Data-Driven Thinking" is written by members of the media community and contains fresh ideas on the digital revolution in media.
Today’s column is written by Colette Dill-Lerner, executive vice president at the DuMont Project.
While observing the debate on whether the third-party ad server is dead or very much alive, I realized that though a few players are working on cross-device tracking and measurement, the industry as a whole seems to be dancing around the core issue of cookies as a tracking device.
The standard cookie, upon which we have built much of the work we collectively do, is crumbling. And it’s crumbling quickly, thanks to the very folks for whom we are trying to leverage tracking: our target consumers and how they behave not just across devices, but on the web as a whole.
The linchpin of programmatic media is tracking consumer behavior beyond the single session in a single ecosystem. The power of programmatic is its ability to formulate a fundamental understanding of a user so we can market the right product to the right person at the right time for the right price. In order to do this we need to understand the user in relativistic terms and not in absolutes. This means we need to gain a complete picture of them across the web.
In more practical terms, this means logging thousands of actions across hundreds of websites and, more importantly, content categories each month and then bucketing them accordingly.
In my opinion, we have leveraged the cookie well to accomplish this goal. But in doing so, we have pushed that tiny technology to the brink on the desktop, and have lost access to it almost entirely on mobile. As a result, we are having inside-baseball conversations about cookies and ad serving when, really, what we should be doing is looking at our specific assumptions on how we find consumers and, of course, how we are going to do so at scale into this not-so-new cross-device US advertising world.
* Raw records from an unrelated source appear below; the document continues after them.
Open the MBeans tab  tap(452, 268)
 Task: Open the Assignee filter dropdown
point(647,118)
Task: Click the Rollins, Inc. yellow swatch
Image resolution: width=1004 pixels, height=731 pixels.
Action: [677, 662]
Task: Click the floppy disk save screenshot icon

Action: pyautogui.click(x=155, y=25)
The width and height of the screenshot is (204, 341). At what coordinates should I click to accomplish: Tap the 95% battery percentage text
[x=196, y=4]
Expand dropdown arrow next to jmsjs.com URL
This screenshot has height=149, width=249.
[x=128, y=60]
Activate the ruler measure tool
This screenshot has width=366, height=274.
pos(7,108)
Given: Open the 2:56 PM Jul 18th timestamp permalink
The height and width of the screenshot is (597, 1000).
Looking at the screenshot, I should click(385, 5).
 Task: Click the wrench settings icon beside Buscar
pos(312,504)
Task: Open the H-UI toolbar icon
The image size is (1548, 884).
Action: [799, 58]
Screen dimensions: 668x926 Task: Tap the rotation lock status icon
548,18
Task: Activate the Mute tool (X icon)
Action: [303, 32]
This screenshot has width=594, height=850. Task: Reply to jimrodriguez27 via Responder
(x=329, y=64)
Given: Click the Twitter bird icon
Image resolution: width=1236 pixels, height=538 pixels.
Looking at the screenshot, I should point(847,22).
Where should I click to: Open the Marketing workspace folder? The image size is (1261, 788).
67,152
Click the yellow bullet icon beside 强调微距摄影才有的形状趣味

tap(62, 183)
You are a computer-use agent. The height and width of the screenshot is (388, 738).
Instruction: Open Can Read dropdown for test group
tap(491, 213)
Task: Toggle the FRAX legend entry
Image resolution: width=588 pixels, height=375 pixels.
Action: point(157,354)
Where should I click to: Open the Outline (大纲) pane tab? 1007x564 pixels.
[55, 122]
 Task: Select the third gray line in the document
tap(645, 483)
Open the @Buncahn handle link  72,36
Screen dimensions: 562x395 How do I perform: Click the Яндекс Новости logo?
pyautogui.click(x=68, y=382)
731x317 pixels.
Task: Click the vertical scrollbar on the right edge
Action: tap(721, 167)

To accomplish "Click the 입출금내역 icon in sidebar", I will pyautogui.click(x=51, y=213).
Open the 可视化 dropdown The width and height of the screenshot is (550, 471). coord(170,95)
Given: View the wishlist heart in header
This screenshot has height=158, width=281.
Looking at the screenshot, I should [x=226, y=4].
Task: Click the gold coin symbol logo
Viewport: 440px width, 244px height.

Yes, there are issues of billing and reconciliation that are important, but really, the bigger issue at hand is whether we can understand consumers’ behavior anymore and, in turn, use that information to create relevant ad experiences. In a world where consumers jump from mobile content to desktop, how do we know what ads have effectively driven this behavior? I imagine that the rise of TV over radio saw similar conversations about shifting user attention; we certainly saw those shifts during the early days of the web. Now, we are looking not only at mobile relative to desktop, but also the web relative to itself. Each one is posing more questions than answers to folks who believe in measuring their ad performance.
As Rob Griffin pointed out, assuming Google and Facebook will play in the sandbox with other folks any better than Amazon does seems highly unlikely. This means that due to customer self-segmenting – meaning customers identify themselves in various ways in various environments and, as a result, behave very differently in Facebook than they do in an ecommerce environment – the first-party cookie will lose its functionover time and, in turn, leave programmatic media without any centralized understanding of consumers and their commensurate behavior.
Fundamentally, the reliance on cookies as a long-tail tracking mechanism is dying out and it doesn’t matter if it’s a first or third party because consumer behavior has, once again, left the marketers to imagine a new paradigm. Now, we just need a massive technology leap to do it.